REQUIRED TASK: Rewrite the items starting with the line containing "Task: Open the About info icon" and going on through the line containing "coord(243,299)", swapping "Screen dimensions" for "Screen size" and changing nothing else. Omit the pictures.

RECORDS FOR THE TASK:
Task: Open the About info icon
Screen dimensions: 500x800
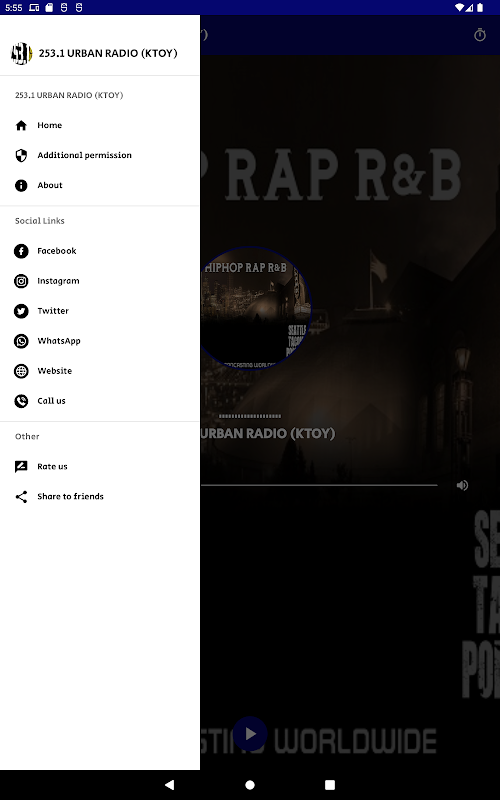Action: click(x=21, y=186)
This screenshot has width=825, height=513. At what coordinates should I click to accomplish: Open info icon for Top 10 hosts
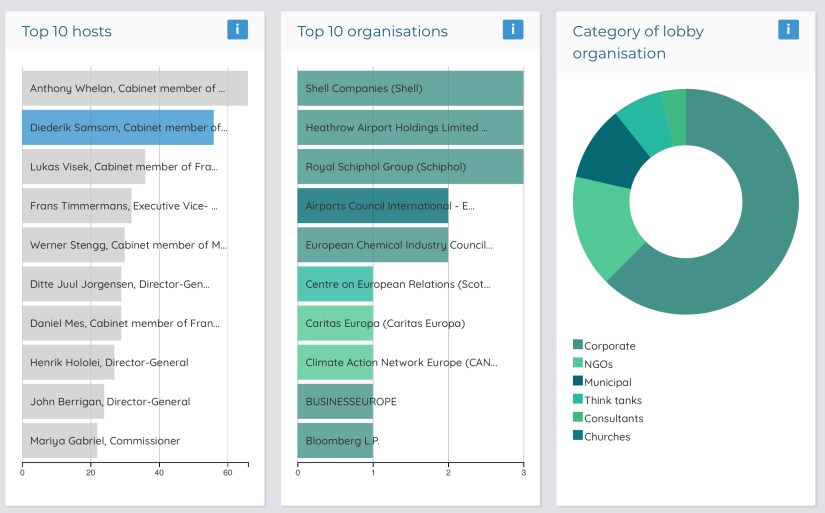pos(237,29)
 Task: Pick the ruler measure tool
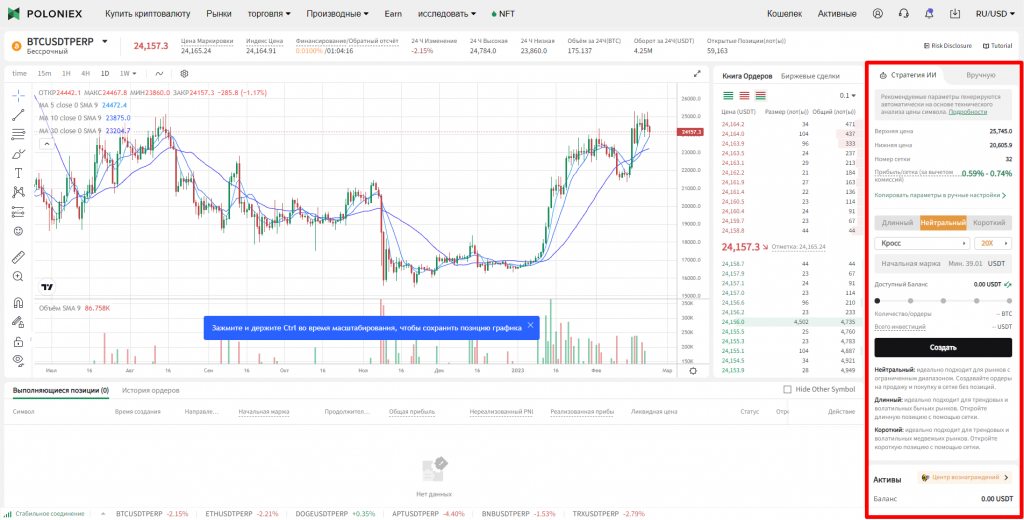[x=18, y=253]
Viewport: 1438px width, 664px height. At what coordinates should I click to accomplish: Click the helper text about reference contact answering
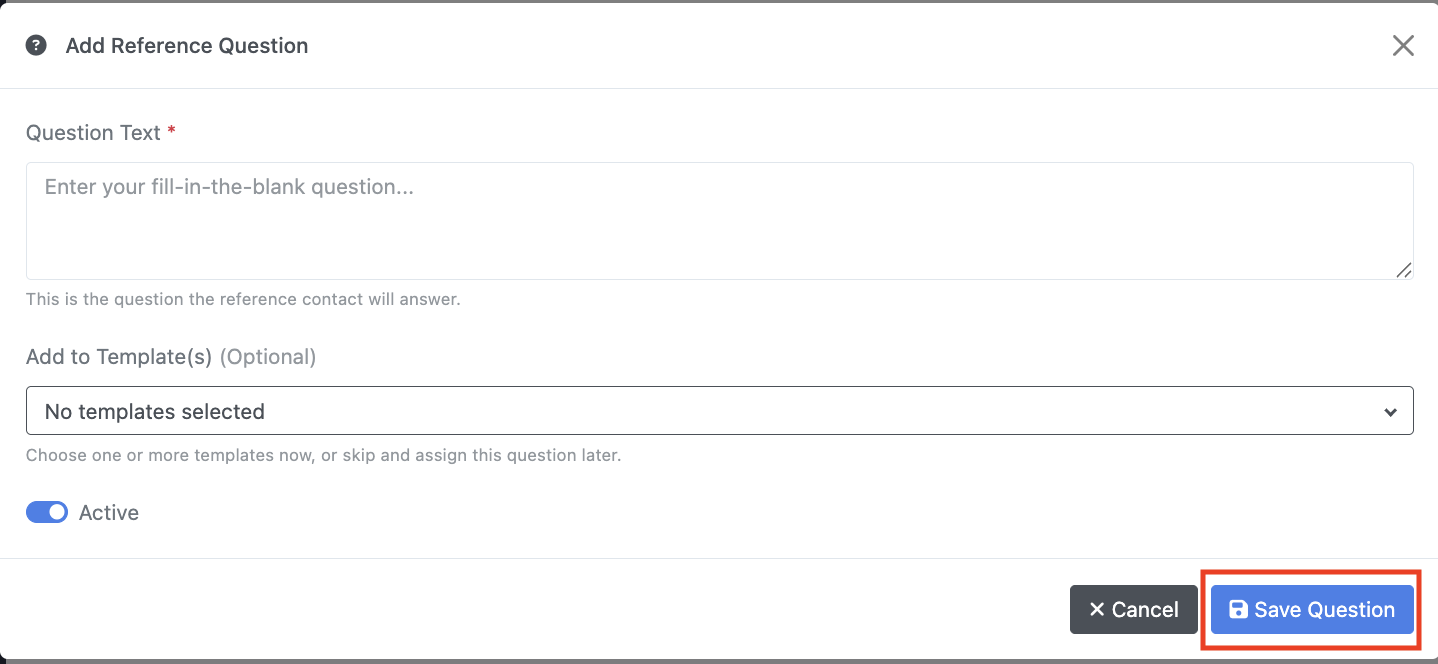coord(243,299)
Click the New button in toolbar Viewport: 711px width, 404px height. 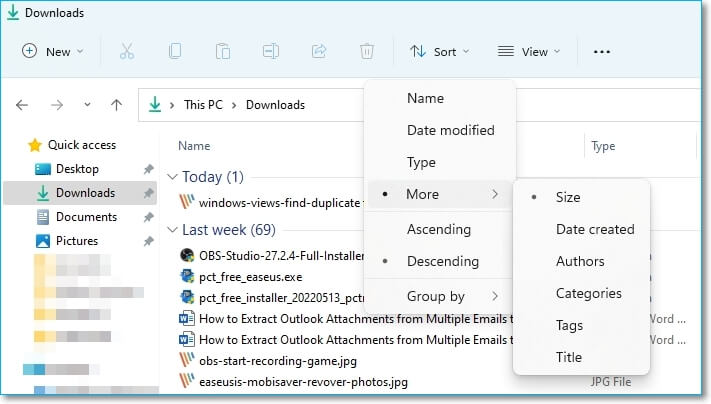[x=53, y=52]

--

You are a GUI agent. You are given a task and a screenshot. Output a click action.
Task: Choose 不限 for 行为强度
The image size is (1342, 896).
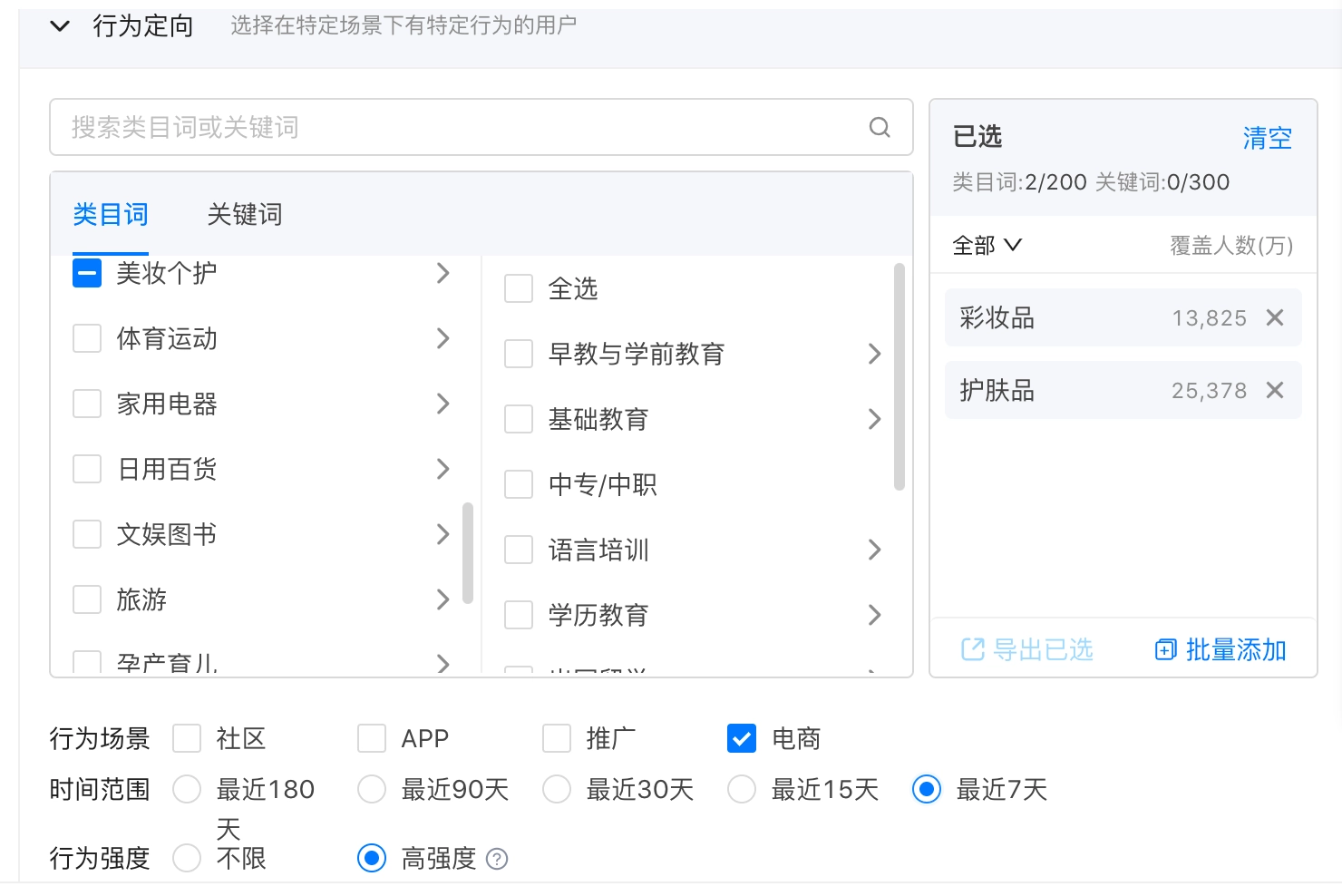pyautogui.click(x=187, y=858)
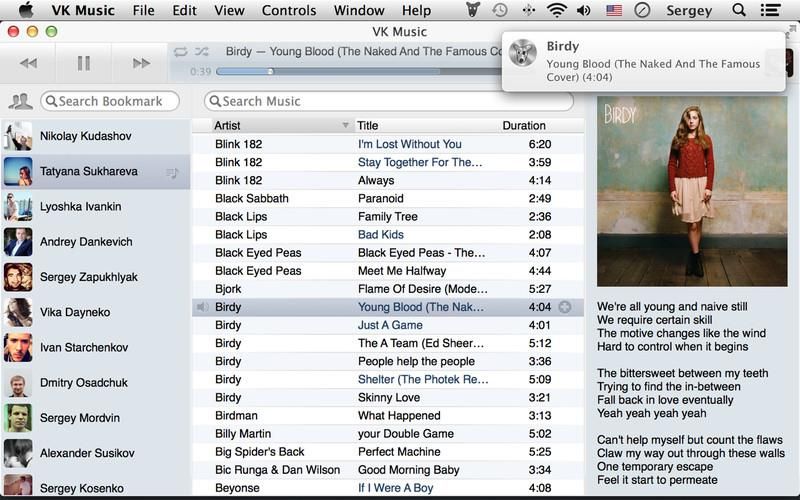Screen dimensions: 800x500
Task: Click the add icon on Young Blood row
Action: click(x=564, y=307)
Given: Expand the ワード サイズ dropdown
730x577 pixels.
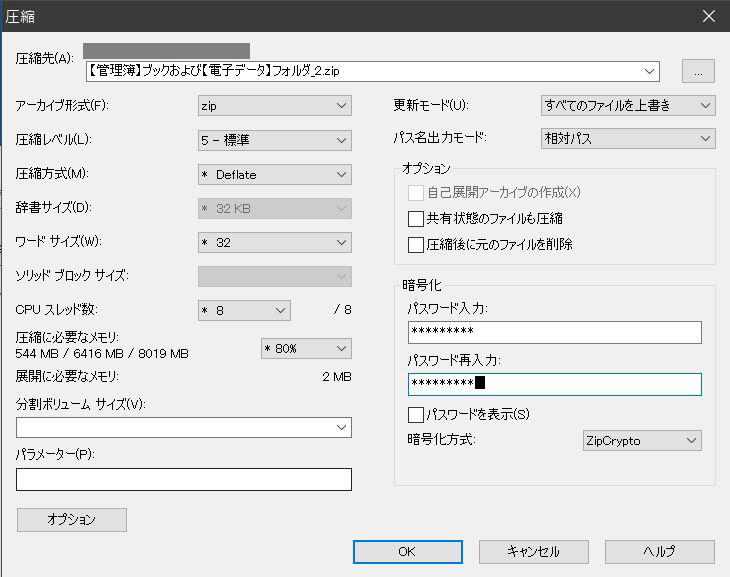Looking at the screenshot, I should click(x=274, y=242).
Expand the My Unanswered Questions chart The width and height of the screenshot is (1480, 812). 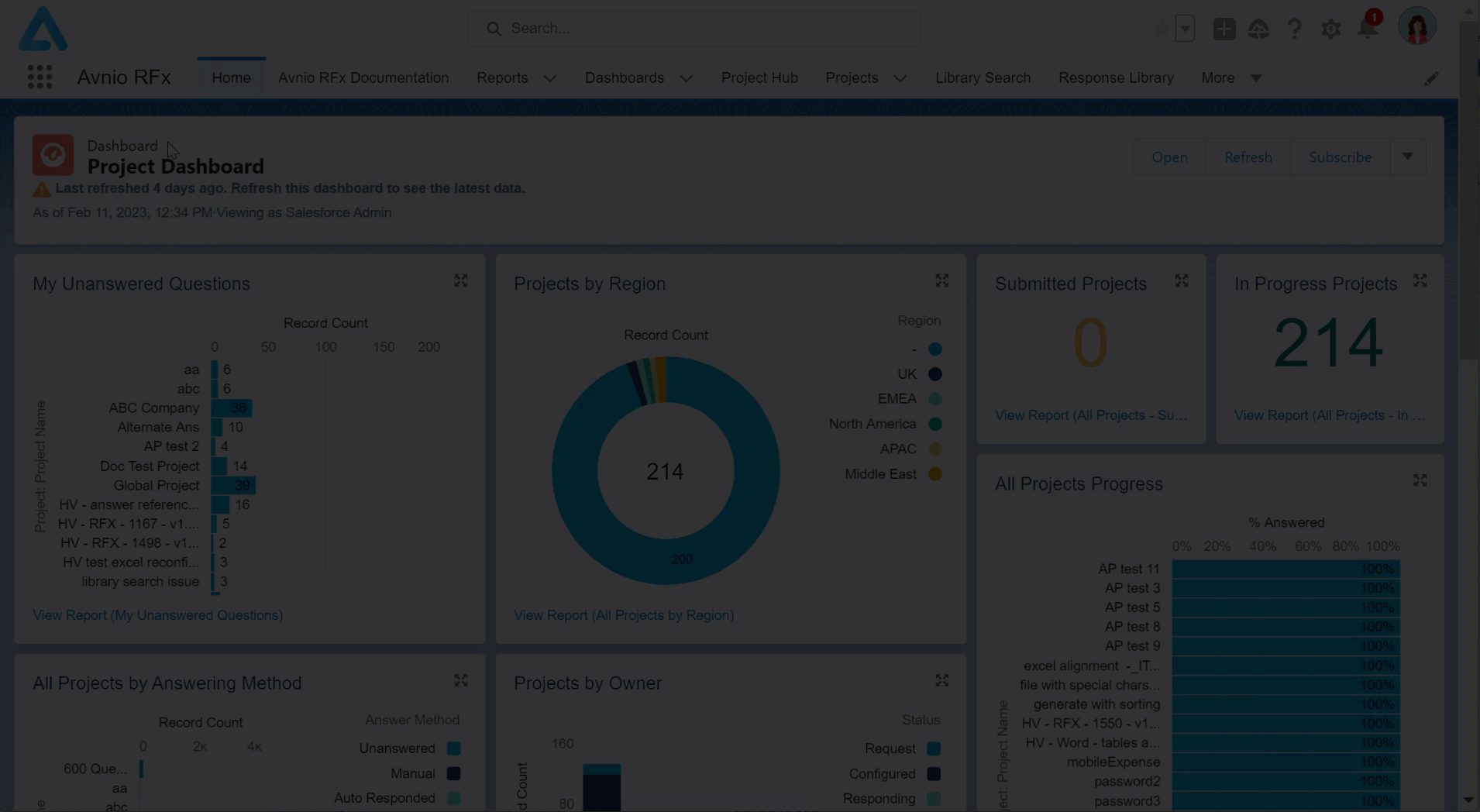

ANSWER BELOW:
Task: Open the About info icon
Screen size: 500x800
Action: click(x=21, y=186)
This screenshot has width=825, height=513. At what coordinates should I click to accomplish: Open info icon for Top 10 hosts
pos(237,29)
 Task: Pick the ruler measure tool
[x=18, y=253]
Viewport: 1438px width, 664px height. At what coordinates should I click to accomplish: Click the helper text about reference contact answering
coord(243,299)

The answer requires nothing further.